It’s Friday night and you
are at a concert, wishing you hadn’t woken up at 4:45am to go to spin class. As
the night wears on you get more tired and fall asleep on the train ride home.
Why do you get tired the longer you stay awake? It’s not your muscles-- they
could keep contracting. There are chemical changes to molecules that accumulate
the longer we stay awake and they drive this need for sleep. This was shown in
a recent paper in Nature by Wang et al. using an interesting mouse mutant.
Sleepy
mice
When mice are sleep
deprived, they have an increased need for sleep (just like humans who get more
tired the longer they stay awake). Sleep need is measured by putting electrodes
on the mouse’s scalp that measure brain waves, which are large synchronized and
rhythmic patterns of electrical activity in the brain. When mammals sleep,
there are characteristic changes in the brain waves, so we can tell what stage
of sleep the animal is in. After sleep deprivation in mice, slow wave activity
and the duration of non-REM sleep increase, so this is used to measure sleep
need in mice. The researchers who did this study used sleep deprived mice, as
well as the Sleepy mutant mouse model
(I’m not being cute, this is the actual name of the mutant strain).

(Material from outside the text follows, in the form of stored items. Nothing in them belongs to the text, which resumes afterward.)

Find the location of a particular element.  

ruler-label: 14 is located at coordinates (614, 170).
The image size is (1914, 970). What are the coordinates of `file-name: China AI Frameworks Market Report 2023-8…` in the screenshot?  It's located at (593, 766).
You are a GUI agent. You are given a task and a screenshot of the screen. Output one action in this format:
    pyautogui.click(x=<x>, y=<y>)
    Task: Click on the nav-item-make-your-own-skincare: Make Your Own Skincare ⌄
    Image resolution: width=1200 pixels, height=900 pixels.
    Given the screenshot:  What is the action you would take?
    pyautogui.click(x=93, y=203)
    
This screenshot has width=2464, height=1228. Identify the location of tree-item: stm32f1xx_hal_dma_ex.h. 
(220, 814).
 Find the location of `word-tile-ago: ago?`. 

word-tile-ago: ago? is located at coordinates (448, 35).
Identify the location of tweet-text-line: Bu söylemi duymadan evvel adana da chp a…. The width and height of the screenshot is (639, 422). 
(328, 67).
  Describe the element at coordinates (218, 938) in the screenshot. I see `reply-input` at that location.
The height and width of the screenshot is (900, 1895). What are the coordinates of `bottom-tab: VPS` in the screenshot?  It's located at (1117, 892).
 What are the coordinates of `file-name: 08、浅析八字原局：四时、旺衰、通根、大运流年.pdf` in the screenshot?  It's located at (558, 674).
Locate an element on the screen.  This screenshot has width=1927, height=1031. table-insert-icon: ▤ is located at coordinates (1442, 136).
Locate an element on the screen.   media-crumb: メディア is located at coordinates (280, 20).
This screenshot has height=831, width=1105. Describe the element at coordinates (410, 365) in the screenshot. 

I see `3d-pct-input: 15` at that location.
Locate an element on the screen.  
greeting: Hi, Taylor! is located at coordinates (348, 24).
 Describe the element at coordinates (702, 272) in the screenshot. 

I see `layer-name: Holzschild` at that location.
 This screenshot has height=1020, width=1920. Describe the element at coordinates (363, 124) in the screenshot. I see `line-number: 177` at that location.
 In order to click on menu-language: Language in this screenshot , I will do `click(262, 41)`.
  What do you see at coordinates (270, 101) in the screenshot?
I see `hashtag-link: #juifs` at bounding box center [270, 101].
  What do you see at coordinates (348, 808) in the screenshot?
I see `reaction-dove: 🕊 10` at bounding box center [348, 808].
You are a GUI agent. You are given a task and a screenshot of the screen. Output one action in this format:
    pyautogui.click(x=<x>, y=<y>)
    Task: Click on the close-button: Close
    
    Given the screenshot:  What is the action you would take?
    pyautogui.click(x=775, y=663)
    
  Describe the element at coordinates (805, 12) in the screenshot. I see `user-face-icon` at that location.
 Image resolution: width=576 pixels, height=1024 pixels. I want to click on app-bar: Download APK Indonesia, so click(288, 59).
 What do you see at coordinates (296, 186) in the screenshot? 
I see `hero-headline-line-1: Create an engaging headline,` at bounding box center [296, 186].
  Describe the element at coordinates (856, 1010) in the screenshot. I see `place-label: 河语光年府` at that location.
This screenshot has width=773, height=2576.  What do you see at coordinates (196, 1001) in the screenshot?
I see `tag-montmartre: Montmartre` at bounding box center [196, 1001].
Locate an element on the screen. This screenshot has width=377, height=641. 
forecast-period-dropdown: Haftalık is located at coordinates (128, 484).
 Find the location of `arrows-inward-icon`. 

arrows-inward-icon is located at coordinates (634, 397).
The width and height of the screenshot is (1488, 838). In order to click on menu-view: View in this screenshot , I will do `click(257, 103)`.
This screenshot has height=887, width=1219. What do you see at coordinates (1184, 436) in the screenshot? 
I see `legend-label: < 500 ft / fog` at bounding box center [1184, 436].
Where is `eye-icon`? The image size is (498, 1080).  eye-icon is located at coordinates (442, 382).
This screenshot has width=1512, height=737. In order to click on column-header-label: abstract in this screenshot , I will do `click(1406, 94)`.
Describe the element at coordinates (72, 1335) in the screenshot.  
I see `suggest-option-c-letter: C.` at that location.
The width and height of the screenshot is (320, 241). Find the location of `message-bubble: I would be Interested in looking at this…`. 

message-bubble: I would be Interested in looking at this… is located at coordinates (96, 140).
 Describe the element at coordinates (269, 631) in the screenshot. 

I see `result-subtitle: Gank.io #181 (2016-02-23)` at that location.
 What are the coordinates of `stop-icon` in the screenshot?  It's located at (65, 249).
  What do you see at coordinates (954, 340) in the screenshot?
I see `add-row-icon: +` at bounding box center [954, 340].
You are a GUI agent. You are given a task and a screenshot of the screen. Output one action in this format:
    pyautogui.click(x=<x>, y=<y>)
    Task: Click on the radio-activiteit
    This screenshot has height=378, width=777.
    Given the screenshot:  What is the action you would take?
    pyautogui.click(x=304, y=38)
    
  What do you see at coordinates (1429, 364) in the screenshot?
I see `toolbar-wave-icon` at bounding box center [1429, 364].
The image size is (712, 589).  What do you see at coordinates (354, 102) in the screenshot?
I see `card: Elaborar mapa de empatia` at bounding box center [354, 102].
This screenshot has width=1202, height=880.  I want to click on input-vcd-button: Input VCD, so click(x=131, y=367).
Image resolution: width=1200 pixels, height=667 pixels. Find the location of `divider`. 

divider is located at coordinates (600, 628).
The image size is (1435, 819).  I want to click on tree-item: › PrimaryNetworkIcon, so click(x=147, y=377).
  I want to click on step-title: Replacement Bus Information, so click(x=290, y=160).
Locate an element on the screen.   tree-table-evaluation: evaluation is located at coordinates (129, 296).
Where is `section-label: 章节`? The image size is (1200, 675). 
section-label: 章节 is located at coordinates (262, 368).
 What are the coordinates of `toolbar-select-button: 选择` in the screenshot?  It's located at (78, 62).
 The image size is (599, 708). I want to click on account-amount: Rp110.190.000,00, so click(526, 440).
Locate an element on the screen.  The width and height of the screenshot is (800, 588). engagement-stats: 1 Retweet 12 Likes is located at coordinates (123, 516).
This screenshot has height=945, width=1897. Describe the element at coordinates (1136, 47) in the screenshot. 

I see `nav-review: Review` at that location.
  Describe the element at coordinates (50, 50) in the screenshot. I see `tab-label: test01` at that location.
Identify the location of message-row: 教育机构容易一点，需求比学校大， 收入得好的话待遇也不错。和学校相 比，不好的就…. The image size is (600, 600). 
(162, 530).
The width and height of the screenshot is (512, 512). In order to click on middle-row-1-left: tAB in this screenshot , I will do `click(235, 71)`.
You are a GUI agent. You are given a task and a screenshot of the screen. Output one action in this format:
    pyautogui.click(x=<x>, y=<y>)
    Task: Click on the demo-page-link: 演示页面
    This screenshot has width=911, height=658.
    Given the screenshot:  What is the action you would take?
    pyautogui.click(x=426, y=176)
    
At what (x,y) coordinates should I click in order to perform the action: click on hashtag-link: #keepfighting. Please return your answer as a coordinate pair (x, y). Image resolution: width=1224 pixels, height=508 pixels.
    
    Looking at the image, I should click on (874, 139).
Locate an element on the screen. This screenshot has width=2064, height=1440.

The Sleepy mice have a mutation in a gene called Sik3 that encodes for an enzyme. The mutation causes the enzyme to
work more efficiently and the mice sleep more, but have an elevated need for
sleep (as measured by the brain waves). So these mice are always tired due to
one amino acid change in one enzyme – that’s powerful.
Phosphorylated proteins
drive sleep need
The researchers compared
normal mice with the sleep deprived and Sleepy
mice, looking at the chemical changes to the proteins in their brains. The
sleep deprived and Sleepy mice had
more phosphorylated proteins than the mice who had a normal amount of sleep.
Phosphorylated? That’s a
mouth full (here’s how to say it).
There is a small molecule called a phosphate, made up of a phosphorous atom
surrounded by oxygens. This chemical group is big and charged and will change
the shape of the rest of the protein when it is added on. Since phosphorylation
changes the shape of proteins, that may also change the way the proteins
function.
Phosphorylation changes the shape of the protein (from Campbell's "Biology") |
The longer the sleep
deprived mice stay awake, the more phosphorylated proteins there are. If the
mice are allowed to sleep after being deprived, their proteins go back to the
unphosphorylated state.
Sleepy mice
are always in need of sleep, regardless of how much sleep they get, so their
proteins are always phosphorylated. Why do Sleepy
mice have so many phosphorylated proteins? Remember that the Sleepy mice have a mutation that makes
the Sik3 enzyme more active. Guess what the function of Sik3 is! It is a kinase
enzyme, which adds phosphates to proteins. So the poor Sleepy mice accumulate phosphorylation at a higher rate than normal
mice, so they will always have an increased need for sleep.
Many of the proteins that
are being phosphorylated during the awake state function at the synapse, where neurons communicate with each other. Some neuroscientists believe that
memories are encoded while we are awake by changes to synaptic function. These
synaptic changes are refined during sleep to consolidate the memories in
long-term storage. The authors suggest that the accumulating phosphorylation
regulates synapse function and memory formation, though they don’t show
evidence for the connection with memory.
In conclusion, next time you are getting
tired at that concert, just tell your friends, “My synaptic proteins are too
phosphorylated, I need to go home.” They’ll understand.